Наиболее нестандартная при этом задача: определить смысл конфликта нового контекста цитаты со старым и результирующее действие такого конфликта, что позволило бы проследить развитие языка через эволюцию смысла цитаты, а именно этого эволюционного момента в существующих словарях цитат нет. Подобный подход позволит проявить связь и разграничить роли, какие играют старый и новый контекст, а также их противопоставление внутри интертекста данного автора и цитировавших его в дальнейшем, идущих так или иначе вслед за ним авторов.

Создание и ведение, с постоянным пополнением подобной базы цитат и текстов, базы уникальных (встреченных только у данного автора) выражений, а также проведение цитатно-стилистической экспертизы всякого вводимого нового текста безусловно требует значительных технических ресурсов. Помимо чисто технических, встает множество нетривиальных теоретических задач.

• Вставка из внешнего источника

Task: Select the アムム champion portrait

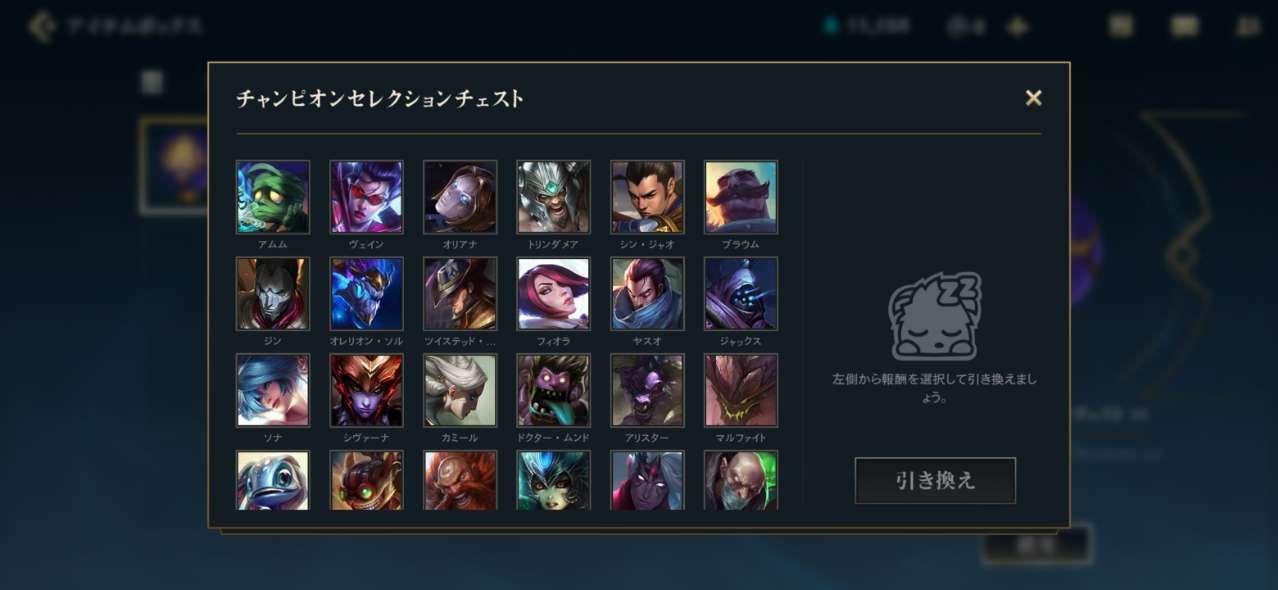Action: click(x=273, y=197)
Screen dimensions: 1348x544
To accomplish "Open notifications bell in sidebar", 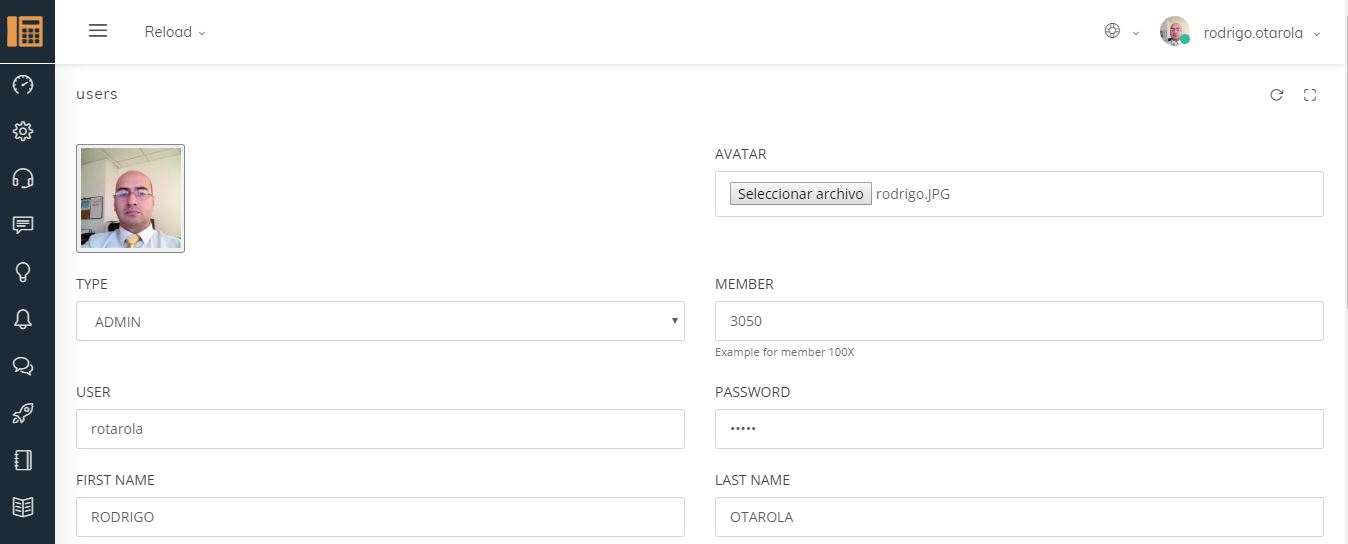I will [23, 319].
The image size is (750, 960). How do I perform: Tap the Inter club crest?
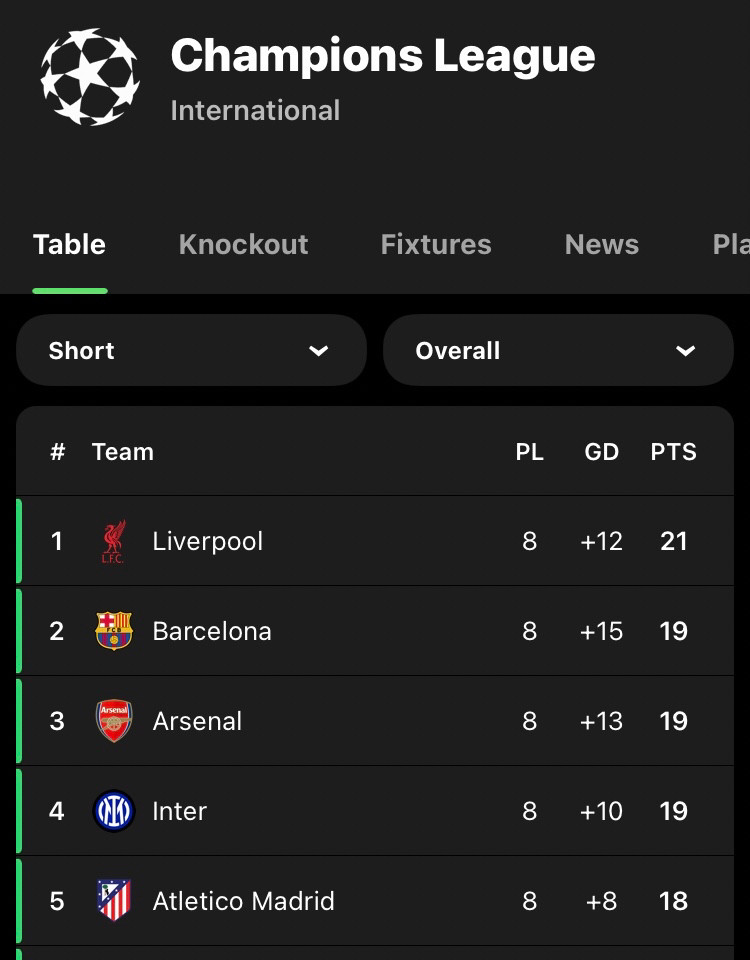pyautogui.click(x=114, y=811)
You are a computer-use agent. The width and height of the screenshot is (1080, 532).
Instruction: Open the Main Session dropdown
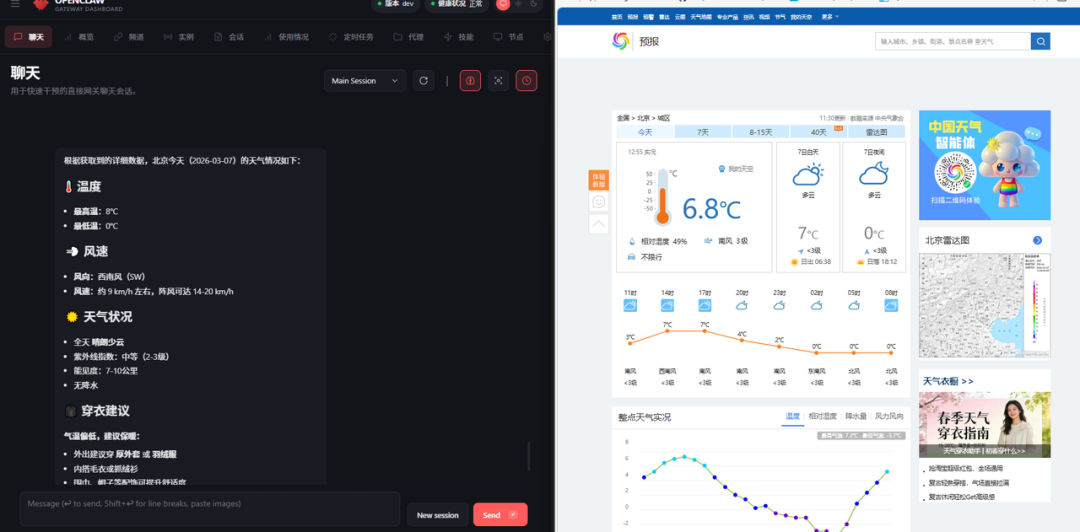(365, 81)
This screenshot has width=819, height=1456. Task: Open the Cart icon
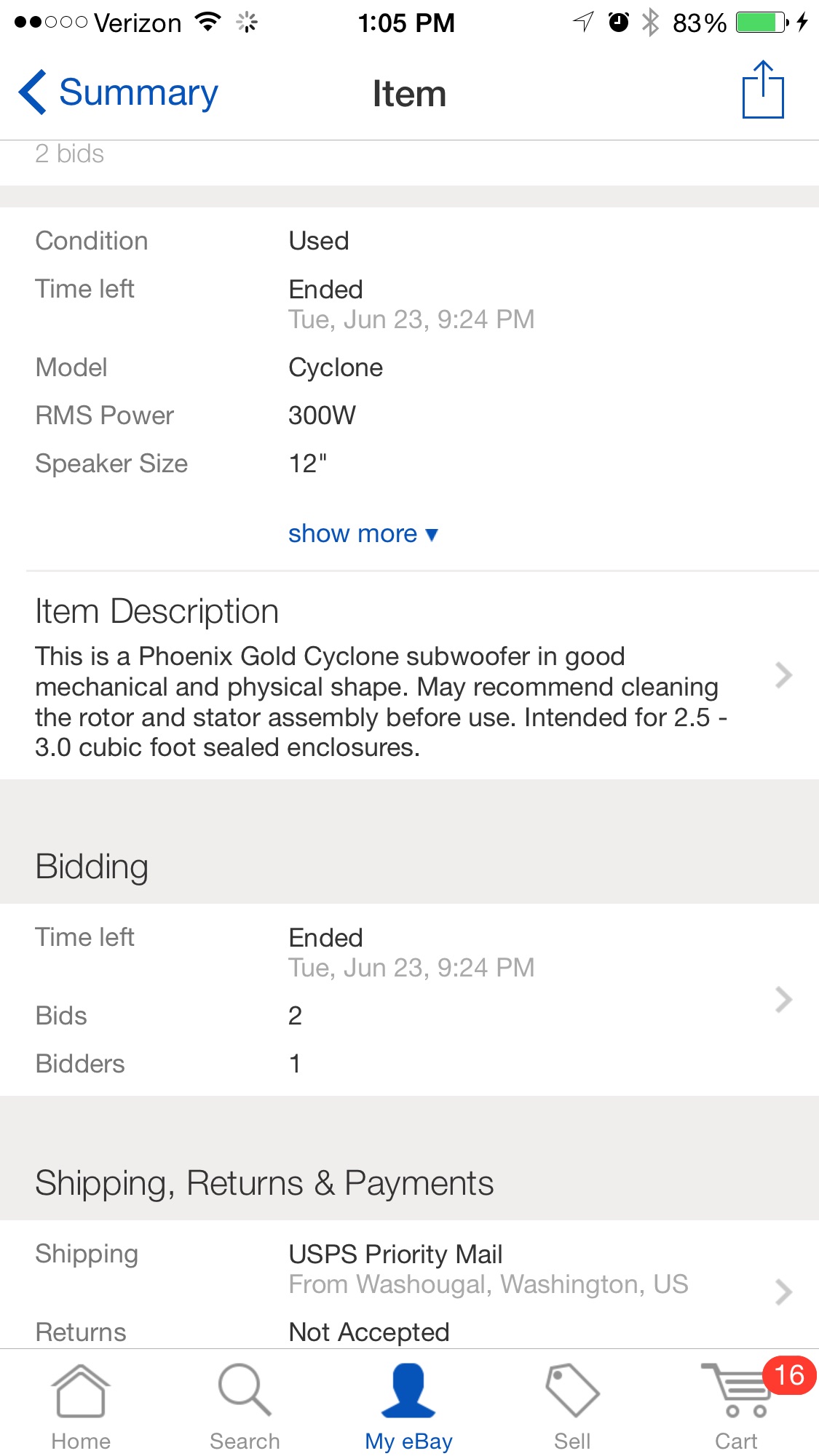(x=735, y=1391)
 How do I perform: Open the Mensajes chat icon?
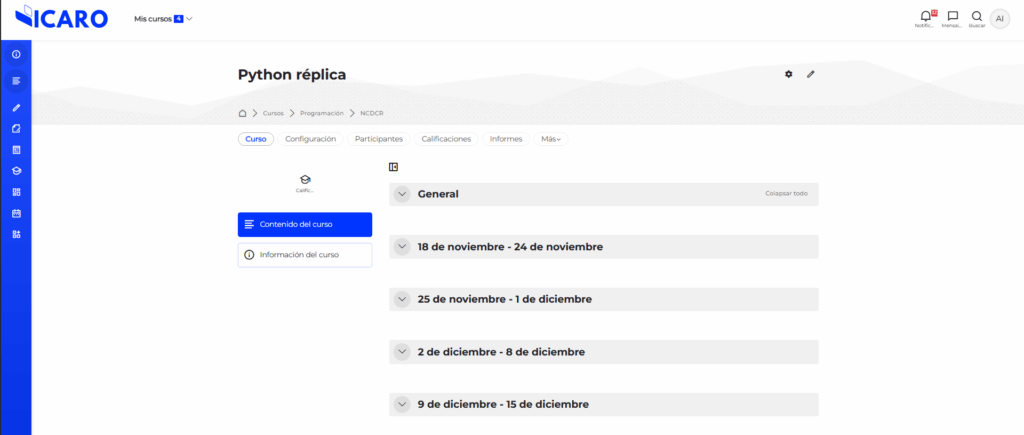pos(952,16)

  1. Во-первых, сокращаемость цитаты - когда высказывание узнаваемо уже по первым словам, оно может не воспроизводиться целиком: к примеру, горьковская “Безумству храбрых (поем мы песню / славу...)” или же фраза из “Недоросля” “Не хочу учиться, (а хочу жениться)” или маяковское “(Если б выставить в музее) плачущего большевика”, - могут быть ограничены, соответственно, первыми (или последними) двумя-тремя словами и вполне узнаваемы уже по ним. Здесь дело, очевидно, в том минимальном объеме информации, который уже достаточен для пробуждения ассоциаций в нашей памяти. Либо они полностью остаются в рамках первоначального смысла цитаты, либо ведут в сторону отступления от него. В первом случае к цитате ни убавить, ни прибавить нечего, она неподвержена сдвигу: такой можно считать, например, застывшее и неусекаемое чеховское “Краткость сестра таланта” или уже усекаемое изречение Александра Невского “Поднявший меч (от меча и погибнет)”. Во втором случае цитата сама просится на перифразу или вдохновляет, как бы подталкивает к пародированию - вставке, опущению, подстановке или же только постановке в коный контекст: “(Советская власть пришла) всерьез и надолго”; “Пришел, увидел, (полюбил)”; Не так страшен черт, как его малю(тки)”; “Построение социализма в одной, отдельно взятой (за жопу) стране” и т.п.

В обоих рассматриваемых случаях в ассоциативном контексте появляется дополнительное противопоставление - высказанного прямо и подлежащего умолчанию. Умалчивается всегда то, что и так известно, что было бы повтором, некая презумпция, но презумпция может включать в себя как первоначальный авторский контекст, так и уже наслоившиеся на него вследствие употребления множеством цитирующих авторов контексты и тогда, соответственно, менять смысл: “Тварь ли я дрожащая или право имею?” Раскольникова, или просто “тварь дрожащая” (кстати, не есть ли это, в свою очередь, цитата еще из Державина?); а также “клейкие зеленые листочки” из “Братьев Карамазовых”, как символ прелести жизни во всех ее проявлениях, которые на самом деле у Достоевского звучат не совсем так, или “глас вопиющего в пустыне”, ставший при переходе из Библии в общеупотребительное выражение тем, что заведомо не достигнет цели и обречено на неуслышание, то есть бессмысленное словоговорение. (Изначальный же контекст, у Иоанна Крестителя и Исайи, означал как раз эффективную мессианскую проповедь, хотя уже в словаре Пушкина “проповедовать в пустыне” значило ‘тщетно, напрасно обращаться с призывом к кому-н.’ Возможно, что тут повлияла всегда значимая для “народной этимологии” невольная контаминация с вполне естественным коррелятом “говорить (проповедовать) впустую”. Практика показывает, что забывая продолжение цитаты в разговорном языке, каждый восстанавливает ее контекст по-своему и тем как бы созидает новую реальность.)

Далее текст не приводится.